▶ _Selected passage_:
Planning PCI in the Cloud

What PCI Compliance for Cloud Data Looks Like: Challenges and Maintenance

Moving to the Cloud is not as simple as “Just put it in the Cloud and we won’t have to do PCI.” The Cloud can reduce PCI Scope but it can also add to the complexity of maintaining PCI compliance. As we will discuss, the Cloud has benefits, but PCI compliance can be more complicated in the Cloud.

The Truth About PCI Compliance Following Cloud Migration

The biggest Cloud migration mistake we are seeing, as QSAs, is that organizations sometimes spend years migrating to the Cloud under the false premise that almost all PCI requirements will be eliminated. Finally, at the end of their long development cycle, they get hit with a PCI DSS assessment and are stunned because of the many PCI controls they failed to consider.

Consequently, the Cloud migration project is late. Management puts pressure on the teams, customers end up waiting, and suddenly tons of PCI requirements block their release. Questions arise as to why the team missed these PCI controls, and it can be a very stressful realization that PCI compliance does not go away simply because functionality was moved into the Cloud.

Being able to answer a PCI Report on Compliance (RoC) with “N/A” for everything (or almost everything), and thus finally releasing you and your company of the burden of protecting payment card data, is attractive, of course. It is such an attractive scenario that many businesses are falling into the trap of “wishful thinking” that the Cloud makes their responsibilities disappear. They adopt an “out of sight, out of mind” view.

However, it’s important to understand what is specified within PCI Scope. It entails everything that can “adversely affect the security of cardholder data” – it’s not just the handling of the data itself. It encompasses all processes, technology, and people that affect the data security.

So don’t fall into the trap of thinking that just because the Cloud handles the data, the implementation is out of scope. Regardless of the new environment’s design, the Cloud does not automatically eliminate PCI compliance. The Cloud can reduce PCI efforts, but what is often mis-understood is the extent to which it reduces PCI Scope. You still need to apply every PCI control to your Cloud solution in addition to what you do yourselves.

▶ _Given data_:
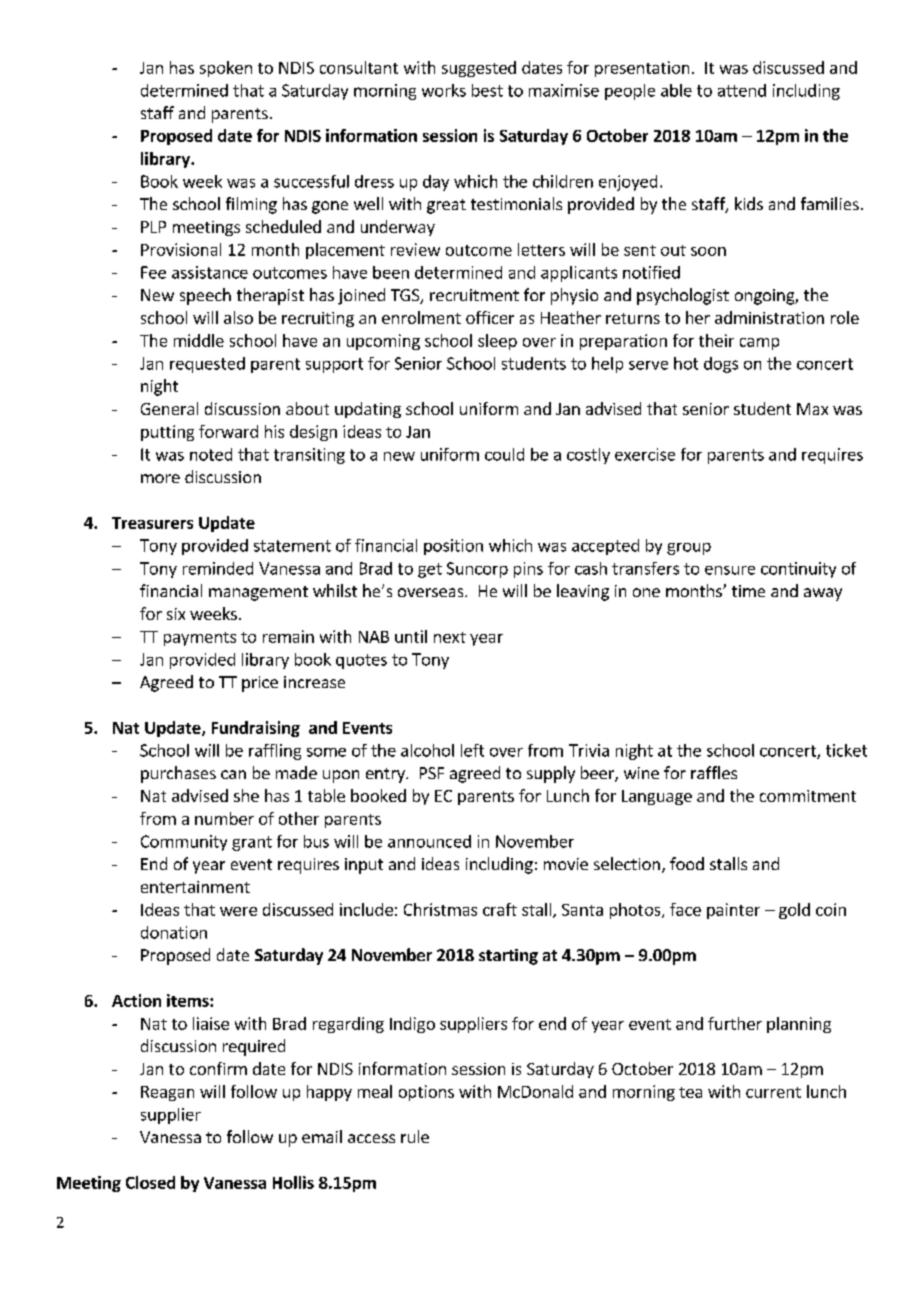 This page has width=924, height=1308. Describe the element at coordinates (150, 1182) in the page. I see `Closed` at that location.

▶ _Problem to work on_: In the article on PCI compliance in the Cloud, copy everything from "Being able to" down to "the data security.", substituting "load" for "burden".

▶ _Answer for this exercise_:
Being able to answer a PCI Report on Compliance (RoC) with “N/A” for everything (or almost everything), and thus finally releasing you and your company of the load of protecting payment card data, is attractive, of course. It is such an attractive scenario that many businesses are falling into the trap of “wishful thinking” that the Cloud makes their responsibilities disappear. They adopt an “out of sight, out of mind” view.

However, it’s important to understand what is specified within PCI Scope. It entails everything that can “adversely affect the security of cardholder data” – it’s not just the handling of the data itself. It encompasses all processes, technology, and people that affect the data security.